Indeed, Wednesday’s statement said the economy will need “extraordinary monetary policy support” in the forms of a rock-bottom policy rate and a continued bond-buying program unprecedented in the central bank’s history.
The central bank held its key policy rate at 0.25 per cent. It also announced it would continue its quantitative easing program by buying $4 billion of bonds per week.
Both moves are designed to drive down interest rates on things like mortgages and business loans to prod spending and ease debt loads.
The central bank said it will hold the policy interest rate at the effective lower bound, meaning it is as low as the bank believes it can go, until economic slack is absorbed so that its two per cent inflation target is sustainably achieved.
In its statement, the Bank of Canada said it doesn’t expect inflation to get back on target until some time in 2023.
Benjamin Reitzes, BMO’s director of Canadian rates, noted the caveat that the projection is from October’s forecasts, “suggesting the timeline could change in the January” update.
The announcement marks the last interest rate decision the central bank will make this year, after an extraordinary 2020 that saw it slash rates in response to the economic crisis caused by COVID-19.

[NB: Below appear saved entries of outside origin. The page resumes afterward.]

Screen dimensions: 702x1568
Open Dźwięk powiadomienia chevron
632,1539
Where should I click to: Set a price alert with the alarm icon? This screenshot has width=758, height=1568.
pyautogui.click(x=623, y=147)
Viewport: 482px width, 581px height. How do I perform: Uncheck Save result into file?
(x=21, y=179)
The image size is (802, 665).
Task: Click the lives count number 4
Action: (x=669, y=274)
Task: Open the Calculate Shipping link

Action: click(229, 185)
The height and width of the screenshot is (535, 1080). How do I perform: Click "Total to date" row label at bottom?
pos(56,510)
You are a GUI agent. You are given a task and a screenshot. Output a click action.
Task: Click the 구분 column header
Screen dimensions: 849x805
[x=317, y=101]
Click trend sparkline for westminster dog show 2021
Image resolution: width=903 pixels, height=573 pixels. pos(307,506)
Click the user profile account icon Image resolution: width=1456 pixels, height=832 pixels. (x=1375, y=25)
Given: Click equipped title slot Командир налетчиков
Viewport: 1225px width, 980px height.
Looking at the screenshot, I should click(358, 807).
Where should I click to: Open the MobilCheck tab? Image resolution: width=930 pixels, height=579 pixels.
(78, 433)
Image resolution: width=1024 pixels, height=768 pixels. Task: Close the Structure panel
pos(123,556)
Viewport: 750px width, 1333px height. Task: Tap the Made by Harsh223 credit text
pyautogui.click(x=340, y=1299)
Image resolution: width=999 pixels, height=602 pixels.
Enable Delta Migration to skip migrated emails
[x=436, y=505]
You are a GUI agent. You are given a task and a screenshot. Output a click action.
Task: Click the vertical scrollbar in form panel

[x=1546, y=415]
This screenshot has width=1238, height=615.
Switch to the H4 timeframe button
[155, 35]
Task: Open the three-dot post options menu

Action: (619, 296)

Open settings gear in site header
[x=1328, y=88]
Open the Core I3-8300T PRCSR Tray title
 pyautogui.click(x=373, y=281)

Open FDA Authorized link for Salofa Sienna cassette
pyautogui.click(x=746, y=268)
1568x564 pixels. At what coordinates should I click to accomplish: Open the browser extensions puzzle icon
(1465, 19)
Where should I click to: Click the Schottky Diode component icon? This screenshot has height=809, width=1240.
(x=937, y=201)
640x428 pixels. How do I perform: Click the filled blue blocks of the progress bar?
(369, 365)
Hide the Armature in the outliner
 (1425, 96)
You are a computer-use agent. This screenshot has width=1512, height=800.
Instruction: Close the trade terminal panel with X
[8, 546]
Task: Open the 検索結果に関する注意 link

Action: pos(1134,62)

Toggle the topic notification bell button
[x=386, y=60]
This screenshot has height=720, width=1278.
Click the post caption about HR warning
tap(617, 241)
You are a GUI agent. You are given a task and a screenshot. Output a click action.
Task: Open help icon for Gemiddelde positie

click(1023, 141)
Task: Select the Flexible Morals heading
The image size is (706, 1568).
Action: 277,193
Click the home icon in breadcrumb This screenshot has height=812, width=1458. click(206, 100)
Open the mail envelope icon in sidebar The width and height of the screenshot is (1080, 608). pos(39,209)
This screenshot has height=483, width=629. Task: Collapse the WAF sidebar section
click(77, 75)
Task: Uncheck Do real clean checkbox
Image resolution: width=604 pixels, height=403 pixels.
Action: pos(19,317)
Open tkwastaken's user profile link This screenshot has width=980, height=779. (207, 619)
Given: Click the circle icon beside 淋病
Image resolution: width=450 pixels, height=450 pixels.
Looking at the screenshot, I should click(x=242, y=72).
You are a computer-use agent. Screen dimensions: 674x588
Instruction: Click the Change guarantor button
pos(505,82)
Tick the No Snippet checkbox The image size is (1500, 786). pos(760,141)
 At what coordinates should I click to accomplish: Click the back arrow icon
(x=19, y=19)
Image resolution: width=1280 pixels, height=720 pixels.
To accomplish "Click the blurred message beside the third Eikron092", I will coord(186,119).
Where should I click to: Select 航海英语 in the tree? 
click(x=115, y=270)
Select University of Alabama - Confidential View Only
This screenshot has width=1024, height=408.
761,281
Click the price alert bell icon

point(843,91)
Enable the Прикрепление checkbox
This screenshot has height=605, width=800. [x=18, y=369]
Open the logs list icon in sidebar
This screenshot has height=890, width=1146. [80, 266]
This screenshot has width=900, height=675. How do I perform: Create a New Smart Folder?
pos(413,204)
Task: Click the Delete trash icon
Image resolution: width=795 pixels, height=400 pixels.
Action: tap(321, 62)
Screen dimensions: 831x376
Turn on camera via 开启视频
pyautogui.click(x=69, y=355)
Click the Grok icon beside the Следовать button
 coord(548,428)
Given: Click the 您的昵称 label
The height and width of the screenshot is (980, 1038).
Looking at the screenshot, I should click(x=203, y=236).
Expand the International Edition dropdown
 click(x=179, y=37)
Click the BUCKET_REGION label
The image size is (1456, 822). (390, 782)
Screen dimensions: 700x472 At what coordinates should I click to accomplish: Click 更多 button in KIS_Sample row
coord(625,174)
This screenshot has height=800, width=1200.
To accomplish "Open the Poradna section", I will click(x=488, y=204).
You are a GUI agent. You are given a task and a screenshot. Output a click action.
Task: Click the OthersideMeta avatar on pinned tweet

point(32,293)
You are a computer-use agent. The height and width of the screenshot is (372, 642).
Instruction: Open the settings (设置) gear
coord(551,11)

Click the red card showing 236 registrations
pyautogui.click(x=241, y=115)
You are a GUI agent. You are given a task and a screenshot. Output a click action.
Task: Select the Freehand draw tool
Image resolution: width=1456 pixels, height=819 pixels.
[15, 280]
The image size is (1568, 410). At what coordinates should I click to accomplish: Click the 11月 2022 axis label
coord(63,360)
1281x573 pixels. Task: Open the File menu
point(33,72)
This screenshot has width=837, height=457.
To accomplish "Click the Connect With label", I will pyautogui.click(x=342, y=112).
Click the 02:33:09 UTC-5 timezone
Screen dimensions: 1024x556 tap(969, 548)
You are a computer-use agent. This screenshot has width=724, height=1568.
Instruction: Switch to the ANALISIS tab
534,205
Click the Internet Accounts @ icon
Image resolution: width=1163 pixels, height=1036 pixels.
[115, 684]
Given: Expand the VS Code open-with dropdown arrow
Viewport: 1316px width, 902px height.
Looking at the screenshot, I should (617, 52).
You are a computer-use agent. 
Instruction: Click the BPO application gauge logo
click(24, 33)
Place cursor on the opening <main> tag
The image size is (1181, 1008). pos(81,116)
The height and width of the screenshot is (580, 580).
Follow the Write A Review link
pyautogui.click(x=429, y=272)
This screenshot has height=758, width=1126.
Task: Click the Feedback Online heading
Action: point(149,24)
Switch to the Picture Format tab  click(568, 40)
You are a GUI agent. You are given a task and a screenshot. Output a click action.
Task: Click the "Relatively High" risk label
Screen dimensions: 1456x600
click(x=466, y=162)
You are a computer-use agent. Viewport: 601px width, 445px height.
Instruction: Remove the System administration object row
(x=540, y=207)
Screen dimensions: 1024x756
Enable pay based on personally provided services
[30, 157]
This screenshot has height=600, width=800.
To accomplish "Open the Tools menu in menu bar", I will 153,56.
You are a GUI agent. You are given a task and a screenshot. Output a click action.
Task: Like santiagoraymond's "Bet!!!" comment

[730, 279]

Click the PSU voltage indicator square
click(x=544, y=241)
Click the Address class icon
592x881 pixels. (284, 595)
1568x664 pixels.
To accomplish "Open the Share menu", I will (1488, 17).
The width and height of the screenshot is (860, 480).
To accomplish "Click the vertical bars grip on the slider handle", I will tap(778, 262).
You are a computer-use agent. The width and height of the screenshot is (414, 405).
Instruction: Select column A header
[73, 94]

The central bank’s extraordinary actions have put it into political crosshairs on Parliament Hill, where Conservatives have questioned its bond-buying program that effectively provides low-cost financing of federal debt.
During Tuesday’s meeting of the House of Commons finance committee, Finance Minister Chrystia Freeland defended the bank’s independence from the government under questioning from Conservative critic Pierre Poilievre.
“It is something that I as finance minister prize and respect and I think that all MPs should do likewise,” she said.
The bank’s next rate decision will be in late January, at which time it will update its economic and inflation outlook.
Wednesday also marked a change in the upper echelons of the bank’s leadership, as senior deputy governor Carolyn Wilkins departs after a nearly 20-year career at the Bank of Canada.
In a tweet, Freeland thanked Wilkins for her years of service, saying her “leadership, dedication and expertise have been invaluable,” particularly during the pandemic.